Data listing section start

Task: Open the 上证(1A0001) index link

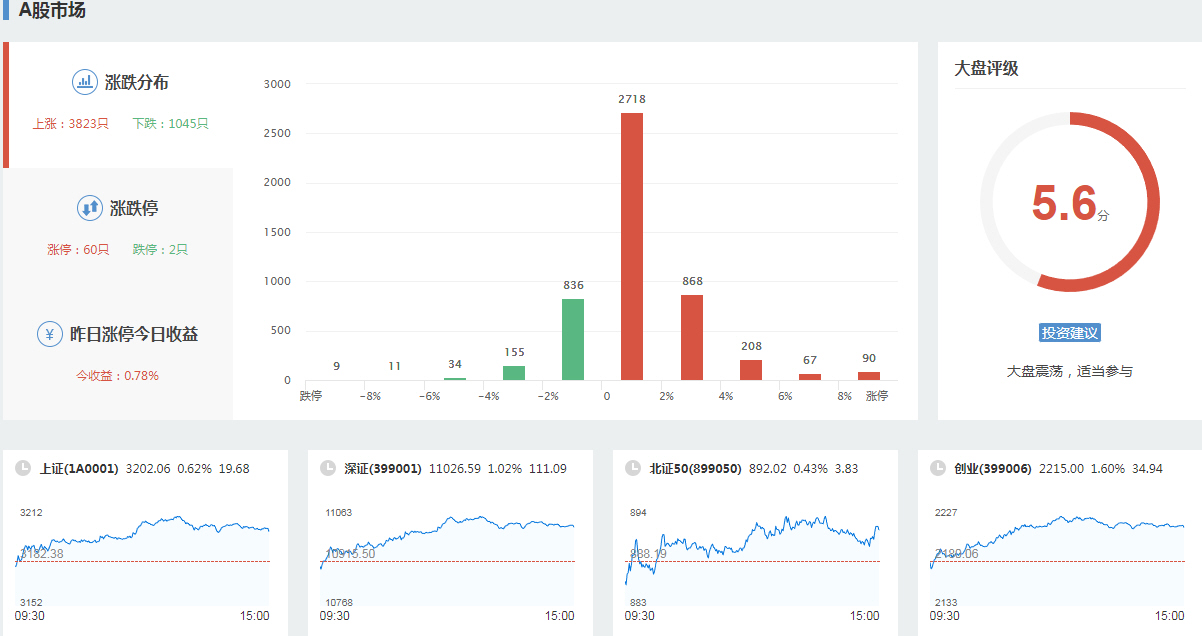Action: [79, 468]
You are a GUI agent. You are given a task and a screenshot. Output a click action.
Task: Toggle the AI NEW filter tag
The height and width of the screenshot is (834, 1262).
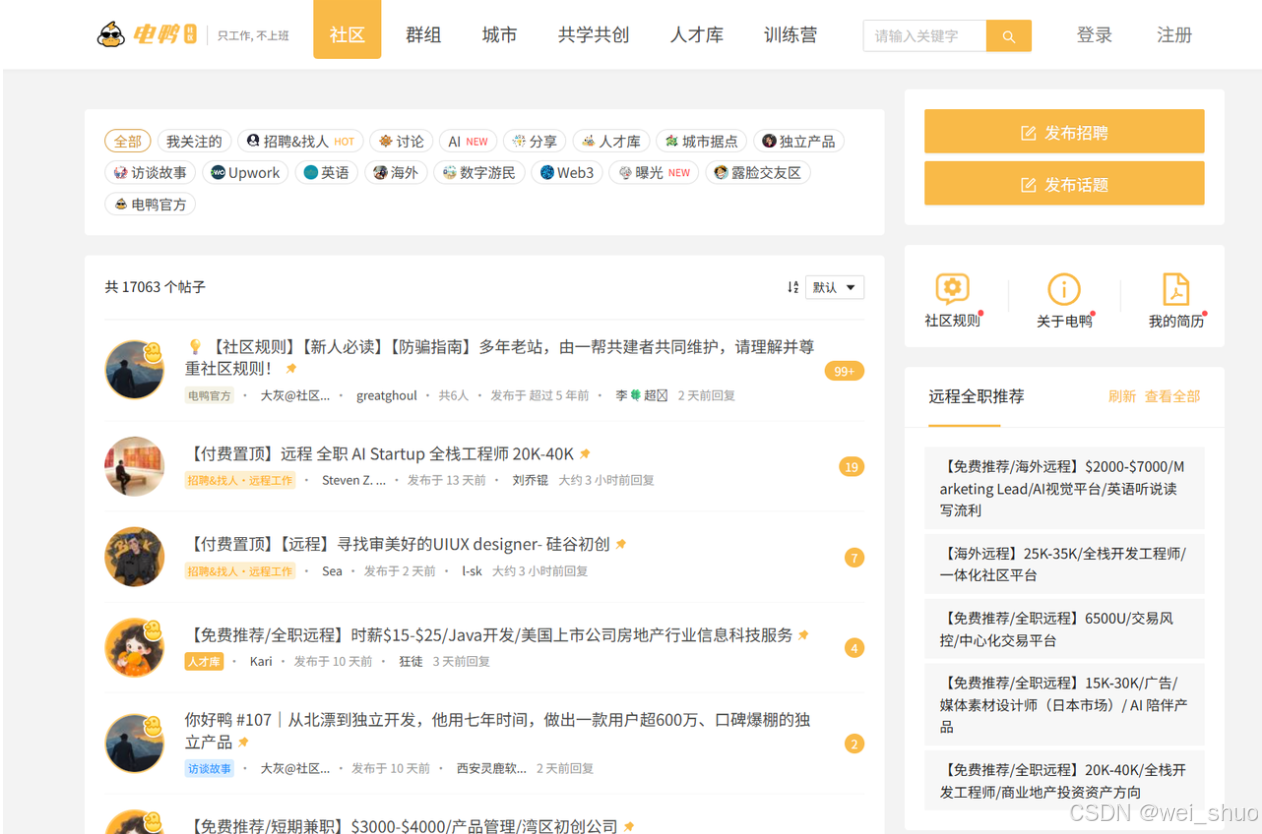tap(468, 141)
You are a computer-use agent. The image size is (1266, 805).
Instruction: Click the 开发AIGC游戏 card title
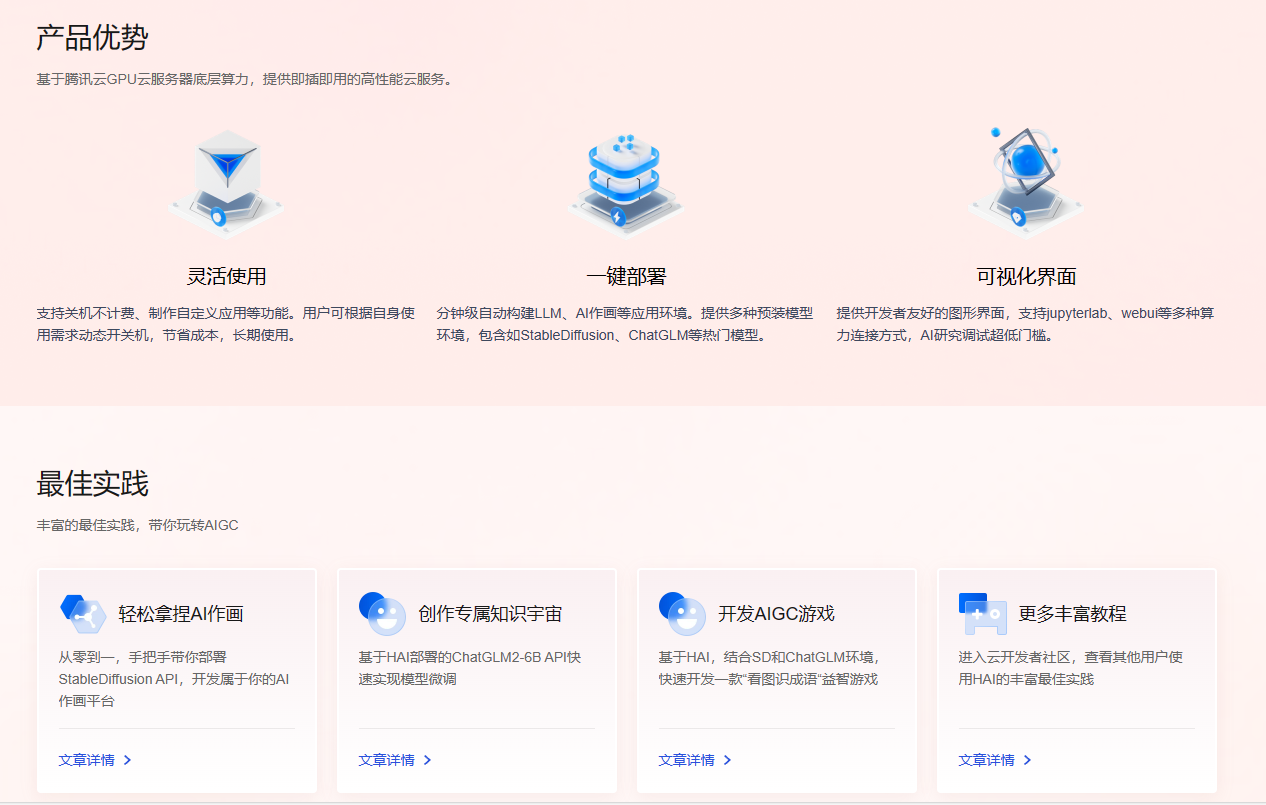(779, 613)
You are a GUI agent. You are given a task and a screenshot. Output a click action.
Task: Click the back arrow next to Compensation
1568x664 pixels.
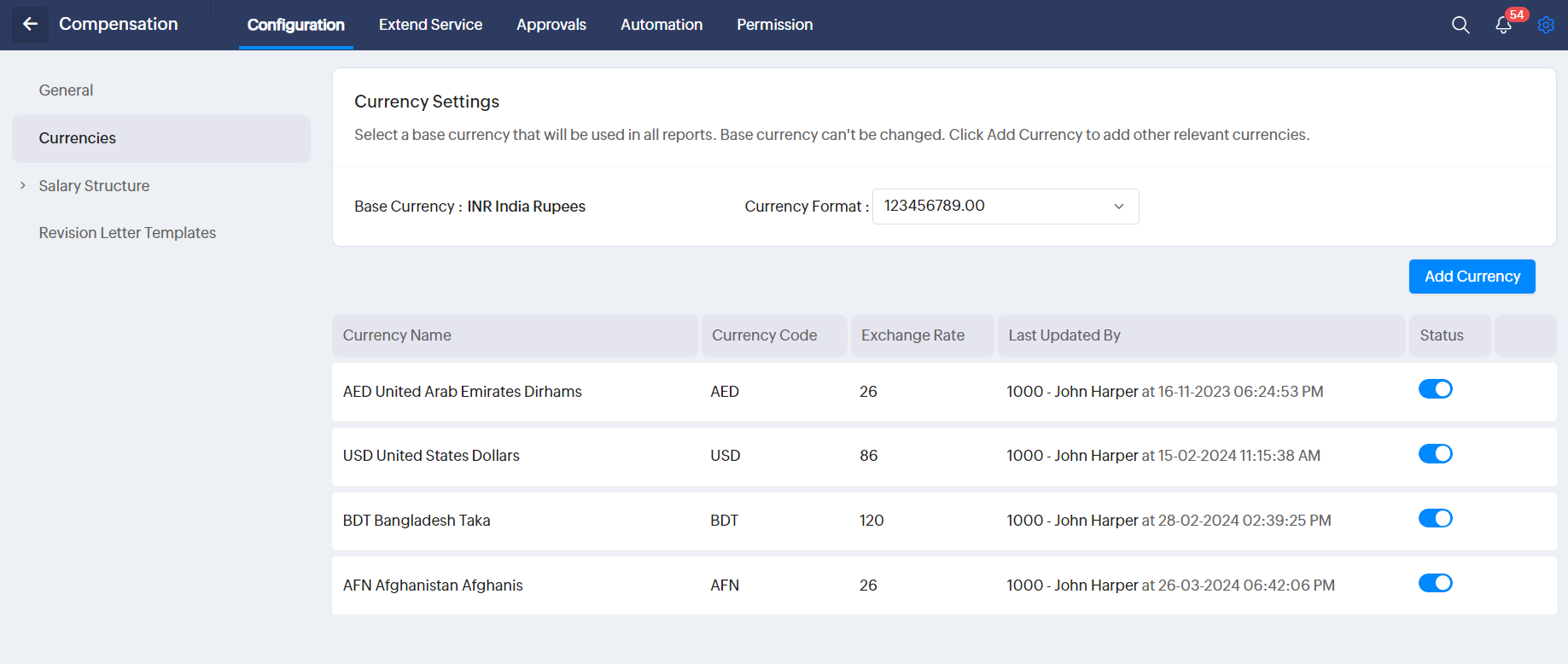coord(30,25)
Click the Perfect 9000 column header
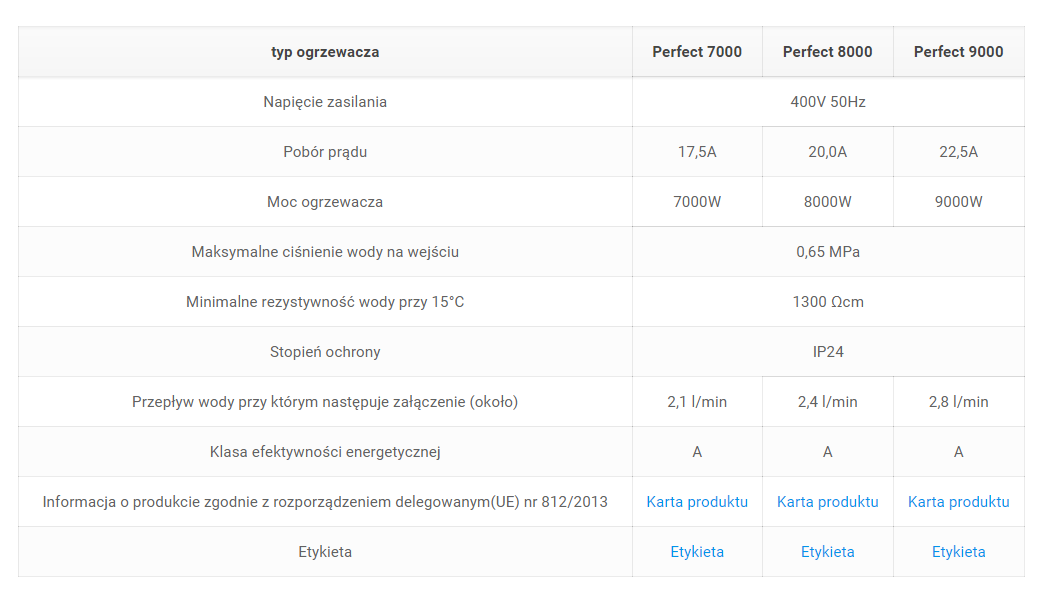 pyautogui.click(x=958, y=52)
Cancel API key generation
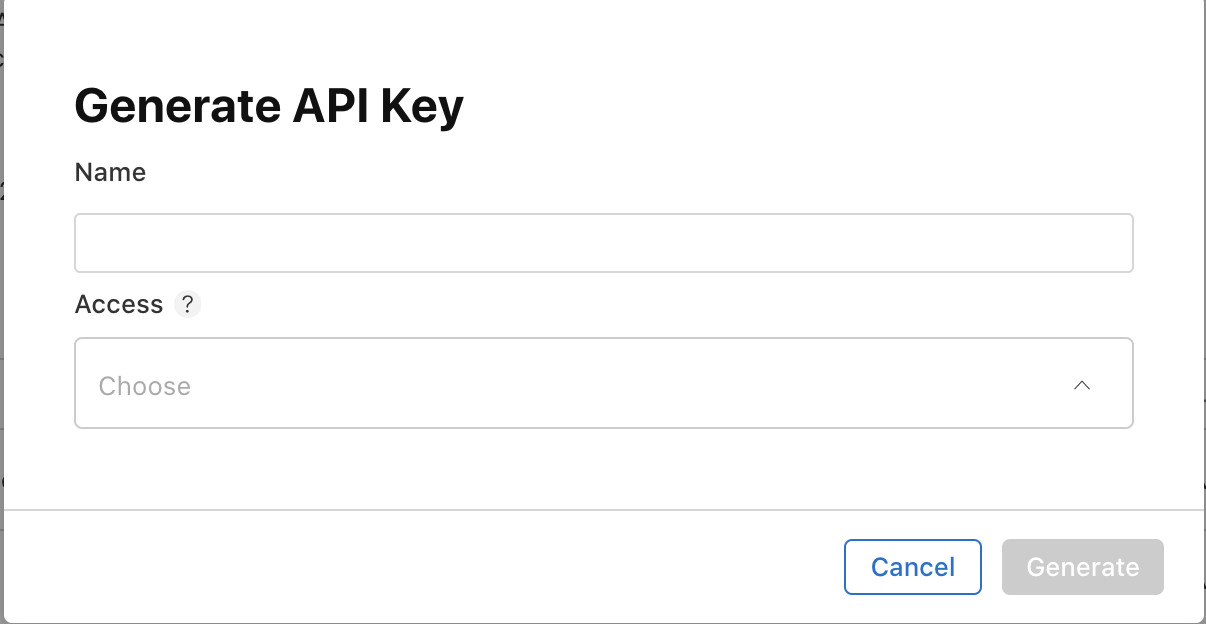1206x624 pixels. point(913,567)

Data listing section end

Instructions for the task ::
Output nothing but the lines from the one containing "Instruction: Click the 开发AIGC游戏 card title" to the end of the listing, both ends included, reproduced exactly. Pictures stay out.

Your solution ::
Instruction: Click the 开发AIGC游戏 card title
(779, 613)
You are a GUI agent. You are given a task and a screenshot. Output a click action.
Task: Click the back arrow next to Compensation
1568x664 pixels.
coord(30,25)
Click the Perfect 9000 column header
 pyautogui.click(x=958, y=52)
Cancel API key generation
1206x624 pixels. point(913,567)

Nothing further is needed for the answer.